Tais vícios afectariam profundamente o português euro-afro-asiático-oceânico.
De resto, nenhum AO pode entrar em vigor na ordem interna sem estar regularmente ratificado por todos os países que subscreveram o Protocolo Modificativo de 2004, sob pena de se violar o n.º 2 do art.º 8.º da Constituição e de se cavar um fosso ortográfico em relação aos países que não o fizeram, contrariando de pleno os próprios objectivos de unidade ortográfica proclamados.
Não é lícito a nenhuma autoridade pública praticar actos que conduzam ao absurdo em relação aos propósitos que manifestou, como o Governo fez, ao declarar na proposta de aprovação do Protocolo que enviou para a AR, a intenção de começar já a tomar medidas para que o AO entre em vigor no prazo de seis anos.
O AO enferma de vícios que geram a sua patente inconstitucionalidade, questão que sobreleva à do cumprimento de quaisquer obrigações assumidas internacionalmente pelo Estado português.
São necessárias medidas conducentes ao seguinte:
b) Eliminação das grafias facultativas, nele previstas ou por ele tornadas possíveis, nos domínios do H inicial (Base II), das consoantes mudas (Base IV), da acentuação (Bases VIII-XI) e das maiúsculas e minúsculas (Base XIX).
c) Reposição da questão das consoantes mudas nos precisos termos do AO de 1945.
d) Explicitação de regras claras para a integração na ortografia portuguesa de palavras de outras línguas dos PALOP, de Timor e de outras zonas do mundo em que se fala português.

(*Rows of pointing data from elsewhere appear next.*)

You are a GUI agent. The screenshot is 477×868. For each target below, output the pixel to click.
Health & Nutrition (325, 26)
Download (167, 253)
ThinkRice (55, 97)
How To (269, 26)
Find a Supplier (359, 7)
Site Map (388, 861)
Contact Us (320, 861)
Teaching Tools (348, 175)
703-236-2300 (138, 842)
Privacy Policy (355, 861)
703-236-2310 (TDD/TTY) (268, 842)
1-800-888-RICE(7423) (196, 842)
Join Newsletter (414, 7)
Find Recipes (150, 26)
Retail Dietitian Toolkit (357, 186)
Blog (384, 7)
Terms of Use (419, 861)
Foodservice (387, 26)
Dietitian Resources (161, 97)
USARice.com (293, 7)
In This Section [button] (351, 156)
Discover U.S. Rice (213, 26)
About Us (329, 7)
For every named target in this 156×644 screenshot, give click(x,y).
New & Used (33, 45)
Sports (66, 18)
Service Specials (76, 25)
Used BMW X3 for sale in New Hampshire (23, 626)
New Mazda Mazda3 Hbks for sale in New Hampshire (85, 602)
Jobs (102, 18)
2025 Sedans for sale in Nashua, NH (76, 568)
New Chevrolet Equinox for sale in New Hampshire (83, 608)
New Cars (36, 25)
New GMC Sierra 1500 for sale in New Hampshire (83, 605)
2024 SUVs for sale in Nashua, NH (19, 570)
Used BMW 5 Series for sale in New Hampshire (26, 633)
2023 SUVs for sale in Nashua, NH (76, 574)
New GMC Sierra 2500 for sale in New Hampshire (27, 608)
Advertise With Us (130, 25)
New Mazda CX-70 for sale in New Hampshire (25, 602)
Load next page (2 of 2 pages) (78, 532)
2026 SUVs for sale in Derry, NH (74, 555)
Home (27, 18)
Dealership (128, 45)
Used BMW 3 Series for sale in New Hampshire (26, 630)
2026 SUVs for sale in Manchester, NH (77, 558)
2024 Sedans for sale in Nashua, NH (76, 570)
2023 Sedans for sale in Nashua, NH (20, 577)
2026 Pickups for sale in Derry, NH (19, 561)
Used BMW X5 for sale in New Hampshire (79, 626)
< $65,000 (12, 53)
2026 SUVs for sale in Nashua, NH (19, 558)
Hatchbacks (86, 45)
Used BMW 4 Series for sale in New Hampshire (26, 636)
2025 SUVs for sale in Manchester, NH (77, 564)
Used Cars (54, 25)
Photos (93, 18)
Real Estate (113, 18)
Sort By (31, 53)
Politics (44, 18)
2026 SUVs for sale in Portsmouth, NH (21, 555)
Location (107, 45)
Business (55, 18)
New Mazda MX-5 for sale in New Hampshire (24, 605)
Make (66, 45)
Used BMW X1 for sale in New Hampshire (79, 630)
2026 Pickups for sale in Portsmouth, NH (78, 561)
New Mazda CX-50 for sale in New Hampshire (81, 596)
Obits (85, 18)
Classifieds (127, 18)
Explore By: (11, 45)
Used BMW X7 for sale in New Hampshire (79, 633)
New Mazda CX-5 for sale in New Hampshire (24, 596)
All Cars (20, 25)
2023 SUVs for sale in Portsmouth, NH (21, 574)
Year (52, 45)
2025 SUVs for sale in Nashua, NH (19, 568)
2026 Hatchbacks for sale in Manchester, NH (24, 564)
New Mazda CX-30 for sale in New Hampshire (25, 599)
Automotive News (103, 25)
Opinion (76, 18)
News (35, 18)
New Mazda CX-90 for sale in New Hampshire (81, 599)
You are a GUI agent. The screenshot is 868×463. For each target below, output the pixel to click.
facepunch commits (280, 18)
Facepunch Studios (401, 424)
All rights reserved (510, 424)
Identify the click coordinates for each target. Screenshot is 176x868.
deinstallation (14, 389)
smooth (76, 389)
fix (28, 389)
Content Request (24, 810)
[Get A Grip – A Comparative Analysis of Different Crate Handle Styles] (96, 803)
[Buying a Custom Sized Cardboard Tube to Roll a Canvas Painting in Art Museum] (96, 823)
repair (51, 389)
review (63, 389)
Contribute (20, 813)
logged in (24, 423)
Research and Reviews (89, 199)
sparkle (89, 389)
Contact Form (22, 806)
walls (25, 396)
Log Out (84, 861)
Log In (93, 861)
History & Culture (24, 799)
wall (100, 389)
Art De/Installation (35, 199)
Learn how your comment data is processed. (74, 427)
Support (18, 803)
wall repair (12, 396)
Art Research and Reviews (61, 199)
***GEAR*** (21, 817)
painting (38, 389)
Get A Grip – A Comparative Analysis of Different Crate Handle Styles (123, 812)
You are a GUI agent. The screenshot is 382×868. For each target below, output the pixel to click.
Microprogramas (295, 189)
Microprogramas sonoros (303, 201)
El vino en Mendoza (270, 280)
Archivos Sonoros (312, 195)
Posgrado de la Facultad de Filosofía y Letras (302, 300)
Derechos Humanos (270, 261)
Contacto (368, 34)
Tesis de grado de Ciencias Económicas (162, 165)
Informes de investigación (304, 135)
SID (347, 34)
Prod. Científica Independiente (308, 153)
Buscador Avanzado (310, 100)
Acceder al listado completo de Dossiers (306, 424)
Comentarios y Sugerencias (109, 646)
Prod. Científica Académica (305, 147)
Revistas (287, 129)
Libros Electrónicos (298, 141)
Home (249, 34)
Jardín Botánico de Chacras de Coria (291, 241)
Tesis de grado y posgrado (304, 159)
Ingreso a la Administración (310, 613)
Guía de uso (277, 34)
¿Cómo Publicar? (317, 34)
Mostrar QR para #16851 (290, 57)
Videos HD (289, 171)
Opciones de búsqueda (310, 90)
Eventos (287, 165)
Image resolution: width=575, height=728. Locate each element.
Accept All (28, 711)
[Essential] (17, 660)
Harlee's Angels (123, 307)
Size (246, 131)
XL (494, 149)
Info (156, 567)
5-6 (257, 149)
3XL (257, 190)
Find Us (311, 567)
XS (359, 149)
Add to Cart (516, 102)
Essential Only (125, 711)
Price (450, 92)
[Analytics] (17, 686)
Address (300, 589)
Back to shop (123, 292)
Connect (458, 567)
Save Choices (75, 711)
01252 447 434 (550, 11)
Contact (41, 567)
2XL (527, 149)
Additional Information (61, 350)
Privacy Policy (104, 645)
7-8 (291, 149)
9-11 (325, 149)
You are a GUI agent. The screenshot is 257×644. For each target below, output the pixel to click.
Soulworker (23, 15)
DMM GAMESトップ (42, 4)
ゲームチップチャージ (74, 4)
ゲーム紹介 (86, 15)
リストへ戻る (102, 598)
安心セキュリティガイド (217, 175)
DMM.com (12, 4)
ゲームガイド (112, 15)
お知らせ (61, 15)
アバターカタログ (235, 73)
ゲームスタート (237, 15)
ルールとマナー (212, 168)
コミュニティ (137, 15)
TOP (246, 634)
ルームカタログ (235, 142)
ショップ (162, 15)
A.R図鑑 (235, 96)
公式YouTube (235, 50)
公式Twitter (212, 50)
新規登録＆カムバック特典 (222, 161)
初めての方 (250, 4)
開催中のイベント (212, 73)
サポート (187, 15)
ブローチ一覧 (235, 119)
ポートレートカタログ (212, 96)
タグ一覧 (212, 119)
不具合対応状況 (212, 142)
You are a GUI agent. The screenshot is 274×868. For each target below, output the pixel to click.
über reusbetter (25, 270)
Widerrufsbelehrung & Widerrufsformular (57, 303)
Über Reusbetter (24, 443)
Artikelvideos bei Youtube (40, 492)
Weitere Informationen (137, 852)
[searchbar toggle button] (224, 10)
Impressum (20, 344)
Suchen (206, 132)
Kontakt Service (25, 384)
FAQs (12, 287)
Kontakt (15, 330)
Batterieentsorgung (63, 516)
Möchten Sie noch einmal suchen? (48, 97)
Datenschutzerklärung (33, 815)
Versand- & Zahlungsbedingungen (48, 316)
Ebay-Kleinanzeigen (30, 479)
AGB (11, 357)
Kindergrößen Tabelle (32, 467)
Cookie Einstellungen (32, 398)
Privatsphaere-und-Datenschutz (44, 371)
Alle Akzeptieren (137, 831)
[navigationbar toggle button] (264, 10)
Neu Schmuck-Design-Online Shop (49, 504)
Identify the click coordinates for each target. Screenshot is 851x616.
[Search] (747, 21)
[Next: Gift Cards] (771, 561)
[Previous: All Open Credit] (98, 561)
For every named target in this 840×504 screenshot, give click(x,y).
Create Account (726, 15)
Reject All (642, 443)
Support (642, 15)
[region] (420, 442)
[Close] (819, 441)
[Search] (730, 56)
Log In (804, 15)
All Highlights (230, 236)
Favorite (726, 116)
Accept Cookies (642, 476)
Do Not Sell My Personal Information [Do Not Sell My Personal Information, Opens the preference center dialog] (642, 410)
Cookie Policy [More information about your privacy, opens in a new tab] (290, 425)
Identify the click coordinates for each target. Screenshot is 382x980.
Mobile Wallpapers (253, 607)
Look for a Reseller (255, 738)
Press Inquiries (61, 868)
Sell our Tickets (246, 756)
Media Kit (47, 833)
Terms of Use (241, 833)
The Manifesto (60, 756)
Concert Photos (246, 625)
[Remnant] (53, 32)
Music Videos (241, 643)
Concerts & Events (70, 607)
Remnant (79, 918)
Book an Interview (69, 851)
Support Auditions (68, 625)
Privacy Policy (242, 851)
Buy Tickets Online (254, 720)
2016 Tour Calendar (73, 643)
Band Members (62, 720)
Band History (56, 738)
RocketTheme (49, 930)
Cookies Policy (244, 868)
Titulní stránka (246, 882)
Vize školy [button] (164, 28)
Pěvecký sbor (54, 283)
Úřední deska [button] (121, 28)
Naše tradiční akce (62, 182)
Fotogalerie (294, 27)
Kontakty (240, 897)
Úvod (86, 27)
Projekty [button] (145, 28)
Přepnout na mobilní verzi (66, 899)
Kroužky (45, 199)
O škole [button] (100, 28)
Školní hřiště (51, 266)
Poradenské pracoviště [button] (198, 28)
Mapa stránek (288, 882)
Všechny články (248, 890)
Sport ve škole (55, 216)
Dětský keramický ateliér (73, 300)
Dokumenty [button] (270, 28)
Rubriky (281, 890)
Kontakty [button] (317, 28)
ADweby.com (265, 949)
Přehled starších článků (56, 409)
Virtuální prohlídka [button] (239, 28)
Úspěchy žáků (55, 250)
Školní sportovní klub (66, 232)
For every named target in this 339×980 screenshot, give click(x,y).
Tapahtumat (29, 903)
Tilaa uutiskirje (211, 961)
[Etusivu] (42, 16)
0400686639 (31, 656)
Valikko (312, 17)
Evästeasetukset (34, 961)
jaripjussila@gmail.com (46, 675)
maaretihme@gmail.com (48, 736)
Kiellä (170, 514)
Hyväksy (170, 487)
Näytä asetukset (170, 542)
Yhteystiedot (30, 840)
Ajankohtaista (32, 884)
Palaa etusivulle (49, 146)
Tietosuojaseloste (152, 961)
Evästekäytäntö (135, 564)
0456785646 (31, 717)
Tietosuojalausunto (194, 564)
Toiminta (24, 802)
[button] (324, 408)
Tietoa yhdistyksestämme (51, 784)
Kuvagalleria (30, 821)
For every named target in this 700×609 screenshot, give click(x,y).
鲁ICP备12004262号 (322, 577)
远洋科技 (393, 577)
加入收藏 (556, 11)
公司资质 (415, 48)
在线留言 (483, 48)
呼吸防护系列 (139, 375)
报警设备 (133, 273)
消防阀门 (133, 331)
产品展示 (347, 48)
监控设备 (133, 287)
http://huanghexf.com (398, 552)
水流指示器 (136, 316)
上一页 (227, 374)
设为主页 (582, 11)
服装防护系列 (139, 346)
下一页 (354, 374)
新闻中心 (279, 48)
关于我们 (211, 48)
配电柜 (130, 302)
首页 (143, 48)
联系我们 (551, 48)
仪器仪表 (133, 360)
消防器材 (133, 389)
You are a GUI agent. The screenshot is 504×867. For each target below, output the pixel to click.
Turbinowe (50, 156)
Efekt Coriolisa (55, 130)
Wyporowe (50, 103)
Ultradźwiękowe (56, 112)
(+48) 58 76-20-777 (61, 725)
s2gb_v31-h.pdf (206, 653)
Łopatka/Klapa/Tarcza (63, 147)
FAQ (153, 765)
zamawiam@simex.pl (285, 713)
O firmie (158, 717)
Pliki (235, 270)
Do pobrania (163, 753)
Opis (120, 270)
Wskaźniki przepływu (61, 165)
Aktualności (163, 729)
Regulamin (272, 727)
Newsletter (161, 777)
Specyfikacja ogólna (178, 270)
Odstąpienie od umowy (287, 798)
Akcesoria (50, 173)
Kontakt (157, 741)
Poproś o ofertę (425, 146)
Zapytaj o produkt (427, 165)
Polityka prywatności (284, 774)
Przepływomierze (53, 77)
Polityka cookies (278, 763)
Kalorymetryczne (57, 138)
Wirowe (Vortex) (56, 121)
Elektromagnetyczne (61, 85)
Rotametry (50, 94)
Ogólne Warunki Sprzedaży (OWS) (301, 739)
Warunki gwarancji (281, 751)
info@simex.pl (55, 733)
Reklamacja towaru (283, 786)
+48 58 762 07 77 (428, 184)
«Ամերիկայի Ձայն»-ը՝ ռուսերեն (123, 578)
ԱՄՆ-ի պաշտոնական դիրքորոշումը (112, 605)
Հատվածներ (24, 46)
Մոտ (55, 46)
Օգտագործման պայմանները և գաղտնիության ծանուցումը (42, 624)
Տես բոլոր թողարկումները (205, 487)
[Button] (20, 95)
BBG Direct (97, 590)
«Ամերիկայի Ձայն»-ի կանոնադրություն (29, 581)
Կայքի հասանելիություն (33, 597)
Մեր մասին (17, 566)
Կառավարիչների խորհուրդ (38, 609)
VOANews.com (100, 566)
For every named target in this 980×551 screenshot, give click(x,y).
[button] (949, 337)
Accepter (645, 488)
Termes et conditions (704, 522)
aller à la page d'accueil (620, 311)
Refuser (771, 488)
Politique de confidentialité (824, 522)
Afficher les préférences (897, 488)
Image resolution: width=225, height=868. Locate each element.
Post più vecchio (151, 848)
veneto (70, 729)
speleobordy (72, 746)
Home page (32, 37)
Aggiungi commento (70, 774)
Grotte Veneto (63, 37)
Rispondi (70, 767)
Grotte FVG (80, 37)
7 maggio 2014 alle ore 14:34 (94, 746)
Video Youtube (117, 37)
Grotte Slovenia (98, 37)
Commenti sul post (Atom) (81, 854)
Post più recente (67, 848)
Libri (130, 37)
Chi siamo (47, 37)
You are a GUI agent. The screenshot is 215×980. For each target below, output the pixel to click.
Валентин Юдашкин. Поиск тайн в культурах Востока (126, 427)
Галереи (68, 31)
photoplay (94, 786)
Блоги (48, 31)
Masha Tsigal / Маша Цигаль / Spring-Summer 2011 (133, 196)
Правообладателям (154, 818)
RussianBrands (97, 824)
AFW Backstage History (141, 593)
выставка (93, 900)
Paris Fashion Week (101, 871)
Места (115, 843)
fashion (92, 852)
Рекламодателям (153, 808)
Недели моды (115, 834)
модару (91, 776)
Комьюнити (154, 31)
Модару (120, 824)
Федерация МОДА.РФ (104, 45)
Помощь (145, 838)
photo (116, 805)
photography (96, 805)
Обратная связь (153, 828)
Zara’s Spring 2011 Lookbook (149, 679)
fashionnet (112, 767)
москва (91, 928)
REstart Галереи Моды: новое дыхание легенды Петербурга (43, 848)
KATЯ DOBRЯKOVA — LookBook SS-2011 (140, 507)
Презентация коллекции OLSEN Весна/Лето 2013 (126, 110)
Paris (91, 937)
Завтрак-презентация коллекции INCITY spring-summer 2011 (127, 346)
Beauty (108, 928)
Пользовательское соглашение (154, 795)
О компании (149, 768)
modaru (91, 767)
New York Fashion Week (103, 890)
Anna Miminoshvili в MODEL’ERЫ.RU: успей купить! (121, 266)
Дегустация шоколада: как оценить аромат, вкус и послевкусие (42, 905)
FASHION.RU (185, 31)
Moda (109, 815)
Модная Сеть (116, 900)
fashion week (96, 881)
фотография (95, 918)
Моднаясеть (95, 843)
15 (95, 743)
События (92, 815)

e) Elaboração dos vocabulários ortográficos a que se refere o art.º 2.º do AO de 1990 (por instituições idóneas e com base em debate científico sustentado), e nos termos do mesmo, uma vez que são conditiones sine quibus non para a entrada em vigor de qualquer convenção desta natureza.
f) Realização de estudos sobre o impacto real das 21 bases do AO de 1990 no vocabulário do português europeu tendo em conta a frequência dos vocábulos, a existência de vocabulários de especialidade e acautelando a necessidade imperiosa da normalização terminológica.
g) Elaboração de estudos e pareceres sérios sobre as consequências no médio e no longo prazo da entrada em vigor do AO nos vários sectores afectados nas sociedades que seguem a norma ortográfica euro-afro-asiático-oceânica.
h) Posição clara do Ministério da Educação sobre esta matéria, que afectará nas próximas décadas o ensino da língua portuguesa e de todas as outras disciplinas.
Impõe-se a revisão e renegociação do AO e portanto a imediata suspensão da sua aplicabilidade.
As 50 mil assinaturas já obtidas pela petição Em Defesa da Língua Portuguesa e as muitas mais que entretanto acrescerão mostram que isto é uma inevitabilidade.
In DN, 11 de Junho de 2008.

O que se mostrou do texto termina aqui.